Downsides? I won’t lie, there are some. It is, of course, never going to be the same as reading a real book (for which I have a true love). If the book has a great cover, for instance, you don’t get to see it when you pick it up (this also means you can’t show off the oh-so-clever book you’re reading to your fellow commuters). You can’t flip back a hundred pages or so; flicking the pages involves finding a location (how the hell do I know what location the dining room scene was at?), and the real page numbers mean nothing on an ereader. And it’s a little hard to get attached to a digital file in the same way as a physical book. Although some might say I could do with a little less attachment to books.

But then an ereader shouldn’t be seen as a replacement for books any more than mp3s were a replacement for CDs. It’s an enhancement, and I’m thrilled to be able to expand my reading experience with a new tool.

A few tips for anyone thinking of picking up the Kindle 4:

• Registering is no picnic; the Kindle decided my username and password weren’t valid and forced me to register on the Amazon website using the serial number. If you need this, you can find it in Device Info, under Settings.

• The onscreen keyboard is pointless; you’ll use it if it’s an absolute necessity only. This makes buying ebooks on the Kindle itself a chore. I recommend using your computer or smartphone. If you’ve not got one or you want to buy books on the Kindle, pay extra for the Kindle Keyboard.

• The Kindle ships with a USB cable only. This means you can only charge it from your computer out of the box. If you want to charge it from a wall socket you’ll need to buy an adapter. You can use any USB adapter, though. I use the one for my iPhone.

4 thoughts on “Hands-on with the Kindle 4

  1. Farah Ng @ Broken Penguins

    Hi James! Glad you like your Kindle. I’ve been using my Kindle 3 for about a year now and I love it too! And I agree on all accounts. There’s a reason why they always put War and Peace on the in-store displays! I also like knowing that trees didn’t have to die for a good read.
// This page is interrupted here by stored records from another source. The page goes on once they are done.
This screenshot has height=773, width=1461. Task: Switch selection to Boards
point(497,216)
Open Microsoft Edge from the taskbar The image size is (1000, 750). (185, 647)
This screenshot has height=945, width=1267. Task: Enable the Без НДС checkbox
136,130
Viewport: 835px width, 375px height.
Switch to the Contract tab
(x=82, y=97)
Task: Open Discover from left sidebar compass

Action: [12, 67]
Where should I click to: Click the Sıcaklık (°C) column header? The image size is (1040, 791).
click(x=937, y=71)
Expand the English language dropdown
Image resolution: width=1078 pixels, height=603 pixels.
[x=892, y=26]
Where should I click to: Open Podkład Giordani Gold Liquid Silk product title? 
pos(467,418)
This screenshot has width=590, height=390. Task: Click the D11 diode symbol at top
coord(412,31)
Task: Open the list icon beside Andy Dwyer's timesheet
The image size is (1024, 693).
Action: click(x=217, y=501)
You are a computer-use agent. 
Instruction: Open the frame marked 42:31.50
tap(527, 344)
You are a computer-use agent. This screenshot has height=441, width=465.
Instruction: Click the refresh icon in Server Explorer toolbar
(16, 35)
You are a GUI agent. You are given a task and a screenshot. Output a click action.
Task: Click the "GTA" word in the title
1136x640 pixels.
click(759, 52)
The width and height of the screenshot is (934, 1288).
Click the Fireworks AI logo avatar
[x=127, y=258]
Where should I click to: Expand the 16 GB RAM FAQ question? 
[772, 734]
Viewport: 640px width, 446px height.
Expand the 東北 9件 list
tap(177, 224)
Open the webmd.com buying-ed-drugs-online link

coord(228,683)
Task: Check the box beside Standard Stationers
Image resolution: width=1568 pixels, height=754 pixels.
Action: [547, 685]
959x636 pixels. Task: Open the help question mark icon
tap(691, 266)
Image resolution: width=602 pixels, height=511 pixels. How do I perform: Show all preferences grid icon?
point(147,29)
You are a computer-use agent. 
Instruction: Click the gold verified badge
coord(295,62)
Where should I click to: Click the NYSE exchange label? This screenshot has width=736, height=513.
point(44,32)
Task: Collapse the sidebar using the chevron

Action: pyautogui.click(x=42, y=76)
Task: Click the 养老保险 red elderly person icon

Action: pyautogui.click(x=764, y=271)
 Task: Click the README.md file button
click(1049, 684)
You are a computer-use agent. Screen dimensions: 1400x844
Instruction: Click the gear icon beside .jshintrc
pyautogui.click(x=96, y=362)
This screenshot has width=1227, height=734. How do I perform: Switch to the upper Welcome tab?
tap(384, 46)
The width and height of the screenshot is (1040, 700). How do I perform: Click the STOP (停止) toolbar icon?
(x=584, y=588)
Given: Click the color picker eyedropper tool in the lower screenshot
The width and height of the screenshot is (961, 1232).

    One of the things I could never get over was that you can’t really tell how long a book is on a Kindle. I’ll be reading for hours and discover I’m only 3% into a book and realize that it’s a LONG book. Or I’ll flip the page at 99% and discover that the story has ended and I didn’t even know. That never happens with a paper book.

    1. James T Kelly

      Hi Farah, thanks for commenting! You’re absolutely right about the length issue, there’s no way of knowing if you’ve downloaded a tome or a leaflet until you’re a couple of chapters in!

      Incidentally, how well do you get on with the Kindle 3’s keyboard? I had a few tries but didn’t like it, but I wondered if it was something you got used to over time?

      1. Farah Ng @ Broken Penguins

        It’s the one think I really hate about the Kindle. Sorry to say that the keyboard is a peice of $#!%. Good thing there aren’t many occasions I have to use it. It’s surprising b/c I have an IPhone which has a much smaller keyboard but I have no problems using it.

        1. James T Kelly

          I know what you mean. I think it’s down to the layout. Though the iPhone keyboard is smaller the keys are in positions we expect, whereas the Kindle’s keys are in a uniform grid. I don’t know about you, but my touch-typing fingers can’t handle it!